Min Huifang, Xu Shengyuan, Fei Shumin, Yu Xin
IEEE Trans Neural Netw Learn Syst. 2022 Sep;33(9):4322-4331. doi: 10.1109/TNNLS.2021.3056524. Epub 2022 Aug 31.
For full-state constrained nonlinear systems with input saturation, this article studies the output-feedback tracking control under the condition that the states and external disturbances are both unmeasurable. A novel composite observer consisting of state observer and disturbance observer is designed to deal with the unmeasurable states and disturbances simultaneously. Distinct from the related literature, an auxiliary system with approximate coordinate transformation is used to attenuate the effects generated by input saturation. Then, using radial basis function neural networks (RBF NNs) and the barrier Lyapunov function (BLF), an opportune backstepping design procedure is given with employing the dynamic surface control (DSC) to avoid the problem of "explosion of complexity." Based on the given design procedure, an output-feedback controller is constructed and guarantees all the signals in the closed-loop system are semiglobally uniformly ultimately bounded. It is shown that the tracking error is regulated by the saturated input error and design parameters without the violation of the state constraints. Finally, a simulation example of a robot arm is given to demonstrate the effectiveness of the proposed controller.

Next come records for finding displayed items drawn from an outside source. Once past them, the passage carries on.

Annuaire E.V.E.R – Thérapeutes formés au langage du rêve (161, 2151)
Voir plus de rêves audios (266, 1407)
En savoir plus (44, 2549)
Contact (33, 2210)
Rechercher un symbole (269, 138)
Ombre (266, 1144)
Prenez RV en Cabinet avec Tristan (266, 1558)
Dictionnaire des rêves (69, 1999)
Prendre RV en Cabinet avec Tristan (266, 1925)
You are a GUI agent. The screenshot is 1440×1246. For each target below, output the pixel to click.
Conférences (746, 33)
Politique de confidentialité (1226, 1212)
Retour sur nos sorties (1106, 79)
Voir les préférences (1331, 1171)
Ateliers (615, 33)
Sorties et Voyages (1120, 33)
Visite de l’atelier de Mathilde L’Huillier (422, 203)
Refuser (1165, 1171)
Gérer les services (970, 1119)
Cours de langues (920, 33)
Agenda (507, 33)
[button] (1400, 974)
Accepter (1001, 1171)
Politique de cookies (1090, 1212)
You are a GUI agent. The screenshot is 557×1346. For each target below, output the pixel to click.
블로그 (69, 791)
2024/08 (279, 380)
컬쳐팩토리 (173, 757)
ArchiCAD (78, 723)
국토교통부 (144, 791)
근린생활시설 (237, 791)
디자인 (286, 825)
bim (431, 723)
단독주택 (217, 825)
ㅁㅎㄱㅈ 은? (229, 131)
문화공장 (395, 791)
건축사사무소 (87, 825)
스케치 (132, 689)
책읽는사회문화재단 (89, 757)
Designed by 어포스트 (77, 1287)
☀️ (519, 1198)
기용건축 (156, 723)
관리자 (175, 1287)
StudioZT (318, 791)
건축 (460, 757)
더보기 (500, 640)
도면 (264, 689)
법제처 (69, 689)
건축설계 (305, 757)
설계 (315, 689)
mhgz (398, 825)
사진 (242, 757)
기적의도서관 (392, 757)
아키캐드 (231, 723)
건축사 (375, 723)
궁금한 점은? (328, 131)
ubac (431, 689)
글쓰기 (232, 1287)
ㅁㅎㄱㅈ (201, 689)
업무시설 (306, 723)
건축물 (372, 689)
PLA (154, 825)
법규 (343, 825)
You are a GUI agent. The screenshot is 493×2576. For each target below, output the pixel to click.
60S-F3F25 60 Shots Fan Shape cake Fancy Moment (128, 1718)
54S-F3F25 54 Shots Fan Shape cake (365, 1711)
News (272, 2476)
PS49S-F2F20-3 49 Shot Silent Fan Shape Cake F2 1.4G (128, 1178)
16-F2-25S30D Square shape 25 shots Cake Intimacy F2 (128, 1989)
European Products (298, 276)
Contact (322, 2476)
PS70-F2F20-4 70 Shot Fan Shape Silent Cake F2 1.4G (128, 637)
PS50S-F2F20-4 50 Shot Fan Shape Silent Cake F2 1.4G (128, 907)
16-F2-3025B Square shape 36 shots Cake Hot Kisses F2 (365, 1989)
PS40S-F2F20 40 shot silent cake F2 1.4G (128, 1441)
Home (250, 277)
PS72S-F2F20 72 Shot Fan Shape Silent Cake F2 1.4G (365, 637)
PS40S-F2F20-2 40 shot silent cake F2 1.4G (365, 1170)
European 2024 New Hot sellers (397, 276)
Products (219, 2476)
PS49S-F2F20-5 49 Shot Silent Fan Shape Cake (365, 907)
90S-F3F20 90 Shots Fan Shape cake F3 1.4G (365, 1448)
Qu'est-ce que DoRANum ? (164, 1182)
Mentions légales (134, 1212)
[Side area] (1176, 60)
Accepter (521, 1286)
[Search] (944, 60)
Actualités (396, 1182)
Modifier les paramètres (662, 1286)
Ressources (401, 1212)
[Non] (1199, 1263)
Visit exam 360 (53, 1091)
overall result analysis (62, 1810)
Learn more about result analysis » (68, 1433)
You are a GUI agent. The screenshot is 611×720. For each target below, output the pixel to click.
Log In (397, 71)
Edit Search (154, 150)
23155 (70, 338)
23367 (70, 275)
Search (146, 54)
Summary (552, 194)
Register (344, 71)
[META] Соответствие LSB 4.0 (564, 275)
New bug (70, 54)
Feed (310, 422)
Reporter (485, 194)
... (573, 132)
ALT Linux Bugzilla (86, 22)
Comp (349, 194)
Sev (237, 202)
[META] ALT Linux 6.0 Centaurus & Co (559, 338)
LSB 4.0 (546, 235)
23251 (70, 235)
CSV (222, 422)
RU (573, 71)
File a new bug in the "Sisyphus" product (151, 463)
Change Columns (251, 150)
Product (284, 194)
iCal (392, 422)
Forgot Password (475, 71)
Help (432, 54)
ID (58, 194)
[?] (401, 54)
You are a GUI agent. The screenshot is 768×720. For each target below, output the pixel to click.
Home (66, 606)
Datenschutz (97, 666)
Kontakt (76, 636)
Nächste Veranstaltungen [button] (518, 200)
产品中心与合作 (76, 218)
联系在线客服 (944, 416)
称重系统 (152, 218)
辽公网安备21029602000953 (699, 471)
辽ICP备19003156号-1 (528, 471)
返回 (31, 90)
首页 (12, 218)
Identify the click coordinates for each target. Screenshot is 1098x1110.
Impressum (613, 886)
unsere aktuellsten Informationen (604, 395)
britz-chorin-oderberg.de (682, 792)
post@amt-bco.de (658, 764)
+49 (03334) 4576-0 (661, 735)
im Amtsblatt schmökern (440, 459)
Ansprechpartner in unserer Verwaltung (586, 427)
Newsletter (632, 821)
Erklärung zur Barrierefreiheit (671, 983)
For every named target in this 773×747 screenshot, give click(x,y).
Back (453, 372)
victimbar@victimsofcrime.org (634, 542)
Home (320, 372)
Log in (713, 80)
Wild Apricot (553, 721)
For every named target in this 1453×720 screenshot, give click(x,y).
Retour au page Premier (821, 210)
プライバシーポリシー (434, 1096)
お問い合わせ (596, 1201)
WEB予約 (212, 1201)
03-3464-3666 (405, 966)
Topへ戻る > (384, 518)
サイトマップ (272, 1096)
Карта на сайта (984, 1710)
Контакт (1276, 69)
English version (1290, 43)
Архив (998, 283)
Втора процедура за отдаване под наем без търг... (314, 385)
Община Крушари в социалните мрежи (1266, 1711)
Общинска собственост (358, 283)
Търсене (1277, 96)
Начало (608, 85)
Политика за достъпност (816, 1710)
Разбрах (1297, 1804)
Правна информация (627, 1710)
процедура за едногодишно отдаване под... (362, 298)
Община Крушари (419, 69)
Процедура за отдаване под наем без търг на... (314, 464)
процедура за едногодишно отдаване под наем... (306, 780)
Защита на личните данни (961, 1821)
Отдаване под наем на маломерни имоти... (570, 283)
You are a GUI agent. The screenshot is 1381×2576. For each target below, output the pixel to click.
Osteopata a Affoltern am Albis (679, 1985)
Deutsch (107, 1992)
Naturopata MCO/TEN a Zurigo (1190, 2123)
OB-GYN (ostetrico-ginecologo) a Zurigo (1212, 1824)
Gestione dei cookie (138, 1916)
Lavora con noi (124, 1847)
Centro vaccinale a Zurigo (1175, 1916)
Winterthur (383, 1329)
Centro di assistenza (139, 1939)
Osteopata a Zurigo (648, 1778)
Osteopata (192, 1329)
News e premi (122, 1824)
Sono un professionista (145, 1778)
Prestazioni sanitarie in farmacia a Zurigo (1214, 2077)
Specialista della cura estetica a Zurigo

针对具有输入饱和的全状态约束非线性系统,本文研究了在状态和外部干扰均不可测条件下的输出反馈跟踪控制问题。设计了一种由状态观测器和干扰观测器组成的新型复合观测器,以同时处理不可测的状态和干扰。与相关文献不同的是,采用具有近似坐标变换的辅助系统来减弱输入饱和产生的影响。然后,利用径向基函数神经网络(RBF NNs)和障碍Lyapunov函数(BLF),给出了一种合适的反步设计方法,并采用动态表面控制(DSC)来避免“复杂性爆炸”问题。基于所给出的设计方法,构造了一个输出反馈控制器,保证闭环系统中的所有信号都是半全局一致最终有界的。结果表明,跟踪误差由饱和输入误差和设计参数调节,且不违反状态约束。最后,给出了一个机器人手臂的仿真例子,以证明所提出控制器的有效性。